Peter:
You seem to be confusing things. MediaWiki-l discusses issues concerning *MediaWiki* (and WikiMedia).
This list is alive an very helpful to people who have issues concerning MediaWiki.
You do not currently seem to need help with this. What it seems that you need help with is:
* Apache (with PHP) * MySQL
What I would recommend you do is:
a) Download Apache binaries, start a webserver, make sure it works on the intranet 1) if you have any issues, contact Apache support people b) Integrate PHP into Apache -- make sure this works on your intranet 1) if you have any issues, contact Apache support people (or PHP support people) c) Install a MySQL database - make sure you understand user permissions, etc. 1) if you have any issues, contact MySQL support people d) Integrate MySQL with PHP -- again, *MAKE SURE THIS ALL WORKS ON YOUR INTRANET* 1) if you have any issues, contact PHP support people
Then you can download and extract MediaWiki, and then proceed to install it through your web browser.
If you cannot solve all of these steps or do not want to have to RTFM, then hire somebody to do it for you.
People will only answer these trivial questions if they are paid. Most people here have enough experience being sysadmins that taking the time to walk you through these questions are similar to explaining to someone how to hit the "on" button on their computer.

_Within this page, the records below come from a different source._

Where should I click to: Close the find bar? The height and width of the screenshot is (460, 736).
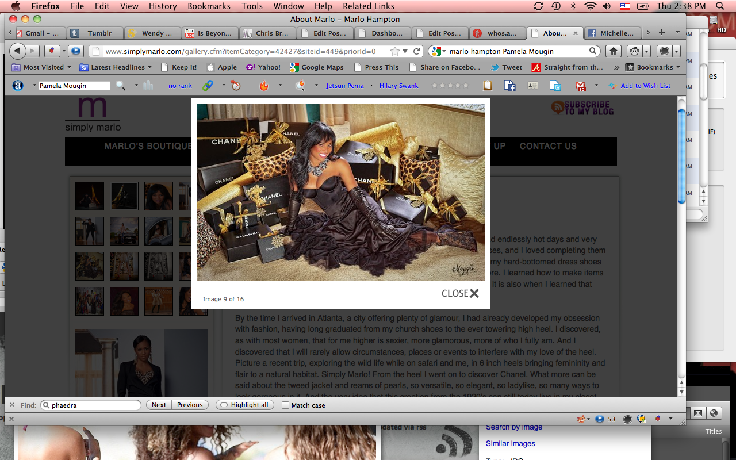12,405
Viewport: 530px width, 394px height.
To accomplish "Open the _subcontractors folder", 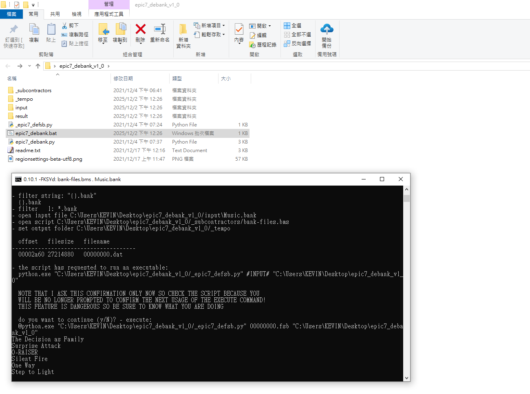I will click(33, 90).
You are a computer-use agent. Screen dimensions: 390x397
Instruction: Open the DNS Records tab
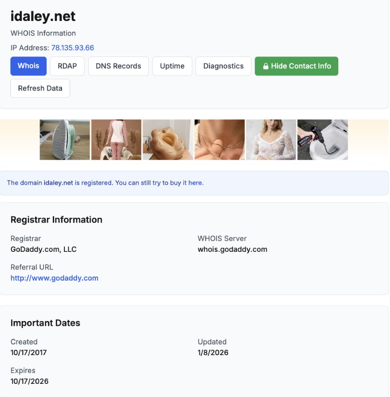tap(118, 66)
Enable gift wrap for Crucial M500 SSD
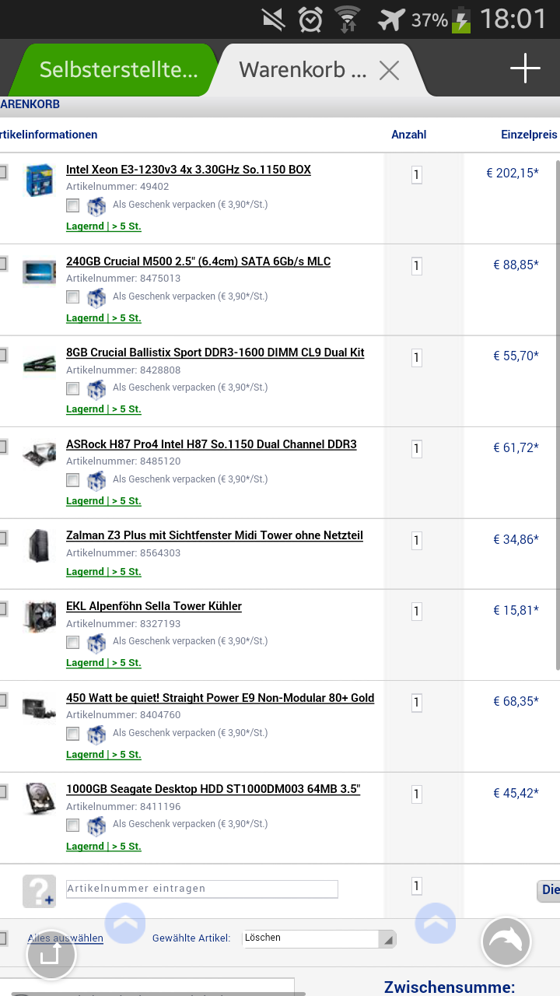 pyautogui.click(x=72, y=297)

Sorry to be blunt, but you are attacking an infrastructure that has been around for a long time and is really, very useful (mailing lists) because you are having troubles grasping basic sysadmin jobs -- doesn't put me in the greatest of moods.
On 5/23/07, Tim Starling tstarling@wikimedia.org wrote:
Monahon, Peter B. wrote:
1 - More than one of my posts has bounced back because either:
- the moderator thinks is inappropriate (to complex?);
- because a list auto-setting complains that my post is too big (to
complex?). Hey, if I had simple problems ...

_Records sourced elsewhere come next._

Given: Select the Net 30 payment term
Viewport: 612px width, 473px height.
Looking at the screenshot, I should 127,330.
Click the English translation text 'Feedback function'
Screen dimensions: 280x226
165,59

The maximum message body size is 40KB. The list is unmoderated.
2 - The list recently, at least, has taken w-a-y too long to arrive for me to depend on it for contemporaneous solutions. By the time the digest arrives, it's not only bereft of responses, but it's w-a-y too late, and I've moved on to other resources and other problems.

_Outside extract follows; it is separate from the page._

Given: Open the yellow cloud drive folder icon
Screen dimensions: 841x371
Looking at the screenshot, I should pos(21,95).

Then don't use digest delivery, use individual message delivery or gmane.org. At least that way you wouldn't keep breaking the threading.
So, is this list MediaWiki-l dead or dying? Do we all find each other off list instead, and the l-o-n-g time between broadcasts is an indication that this list has little or no function after all?
No it is not dead or dying. The digest frequency has no relation to the quality of support it provides.
Is MediaWiki-l dysfunctional? What is it good for, really?
It is good for answering a certain kind of question which is not too hard and not too easy. This is my experience of all kinds of volunteer question answering, both offline and online. If a question is too easy, the reader would take no pride in answering it, and may consider it insulting or patronising. If the question is too hard, there may be no readers capable of answering it.
Your questions, e.g. "how do I install MediaWiki on Windows", seem to be on the easy end of that scale. The best people for answering easy questions are paid support staff, but Wikimedia doesn't have any of them. I am paid, but I am a developer, not a support technician, and my priority is to help Wikimedia users.
We do have a few volunteers here with a tremendous amount of patience for answering tedious, easy questions, and I have a great deal of respect for them. But you have to be nice to them if you want them to help you.
Particularly time-consuming requests for help will hardly ever be met by a volunteer, unless the volunteer shares your goals.
Why not setup a real ***wiki*** discussion right at the MediaWiki.org home pages, and encourage the MediaWiki software to actually mature to handle such support needs as ours, instead of using an old-fashioned mailing list like this?
We do have a wiki. We also have IRC and a forum at mwusers.com. But the motives for volunteers there are exactly the same as here. So a question that goes unanswered here may well go unanswered everywhere. Buying commercial support is the obvious solution to this problem.